The adage is often “it’s not voltage that kills you, it’s current”, but that’s a drastic over-simplification to the point that it’s pretty much incorrect.

As you noted, ohm’s law helps us understand the relationship between voltage and current. If voltage goes up, current goes up (assume for this discussion that resistance never changes), right?

Well, *kind of*. What about things like Van deGraaf generators, that can generate hundreds of thousands of volts, and give you a shock from several feet away? Or, as you noted, tasers?

Voltage alone is just sort of analogous to pressure- that’s how much the electricity “wants” to flow. Current is how much *actually* flows. You can’t measure current unless it’s flowing.

So consider a voltage source that provides HUGE pressure, but almost no current- like a Van deGraaf generator that makes massive static electricity discharges- when current begins flowing, the voltage “pressure” is massive, but it almost instantly drops to nothing because there’s not enough energy behind it to sustain that pressure. So you get a spark and a shock that stings a bit but does no damage, because the voltage dropped so fast the current was negligible.

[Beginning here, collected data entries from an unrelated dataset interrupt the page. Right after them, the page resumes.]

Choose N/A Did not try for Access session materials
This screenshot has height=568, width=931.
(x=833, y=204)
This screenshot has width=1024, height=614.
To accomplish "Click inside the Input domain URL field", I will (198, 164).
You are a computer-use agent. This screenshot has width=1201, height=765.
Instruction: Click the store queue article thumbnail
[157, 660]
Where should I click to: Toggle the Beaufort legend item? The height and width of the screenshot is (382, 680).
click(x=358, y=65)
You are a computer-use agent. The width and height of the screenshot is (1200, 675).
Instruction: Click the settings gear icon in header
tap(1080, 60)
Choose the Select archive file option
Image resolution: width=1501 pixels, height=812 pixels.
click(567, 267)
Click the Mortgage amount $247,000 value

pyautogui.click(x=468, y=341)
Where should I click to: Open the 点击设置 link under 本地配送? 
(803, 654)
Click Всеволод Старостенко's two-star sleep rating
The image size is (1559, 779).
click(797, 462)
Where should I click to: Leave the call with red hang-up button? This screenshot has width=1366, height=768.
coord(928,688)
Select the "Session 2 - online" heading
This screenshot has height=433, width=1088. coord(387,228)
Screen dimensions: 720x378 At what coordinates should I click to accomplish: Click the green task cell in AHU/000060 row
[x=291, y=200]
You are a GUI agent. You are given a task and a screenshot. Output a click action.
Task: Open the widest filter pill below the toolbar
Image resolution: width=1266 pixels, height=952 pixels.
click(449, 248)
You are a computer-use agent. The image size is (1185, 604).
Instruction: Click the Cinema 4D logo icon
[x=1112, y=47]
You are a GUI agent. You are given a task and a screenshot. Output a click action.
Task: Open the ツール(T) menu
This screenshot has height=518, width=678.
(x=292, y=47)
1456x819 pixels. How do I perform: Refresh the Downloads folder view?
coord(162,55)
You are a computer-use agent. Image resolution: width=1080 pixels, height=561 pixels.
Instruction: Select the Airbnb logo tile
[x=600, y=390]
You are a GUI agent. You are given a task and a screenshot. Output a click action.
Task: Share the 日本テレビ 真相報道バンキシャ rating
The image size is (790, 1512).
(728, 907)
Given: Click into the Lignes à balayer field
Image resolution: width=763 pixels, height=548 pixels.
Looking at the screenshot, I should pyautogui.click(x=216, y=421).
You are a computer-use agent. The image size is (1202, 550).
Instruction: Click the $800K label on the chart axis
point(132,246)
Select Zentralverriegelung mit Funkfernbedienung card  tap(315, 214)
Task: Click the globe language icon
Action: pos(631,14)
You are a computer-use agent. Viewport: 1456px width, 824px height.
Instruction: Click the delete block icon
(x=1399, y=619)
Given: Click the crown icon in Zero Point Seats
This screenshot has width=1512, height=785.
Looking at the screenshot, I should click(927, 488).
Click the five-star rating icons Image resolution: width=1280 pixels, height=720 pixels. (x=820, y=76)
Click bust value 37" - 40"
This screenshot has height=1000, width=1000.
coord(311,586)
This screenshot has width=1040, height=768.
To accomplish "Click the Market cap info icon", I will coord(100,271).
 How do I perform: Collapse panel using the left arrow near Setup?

But now consider a voltage source that’s very low voltage-like a car battery at about 12 volts. It can generate HUNDREDS of amperes. However, because the voltage “pressure” isn’t very high, it’s much harder to get a shock from it, because your body’s resistance is so high that almost no current can flow.

So, the real answer is that if the resistance of the circuit path is low enough and the voltage source can provide enough current, you can get hurt very badly. But you could get killed by any voltage source that can sustain enough current- which if it goes from hand to hand through your chest and across your heart, is not very large.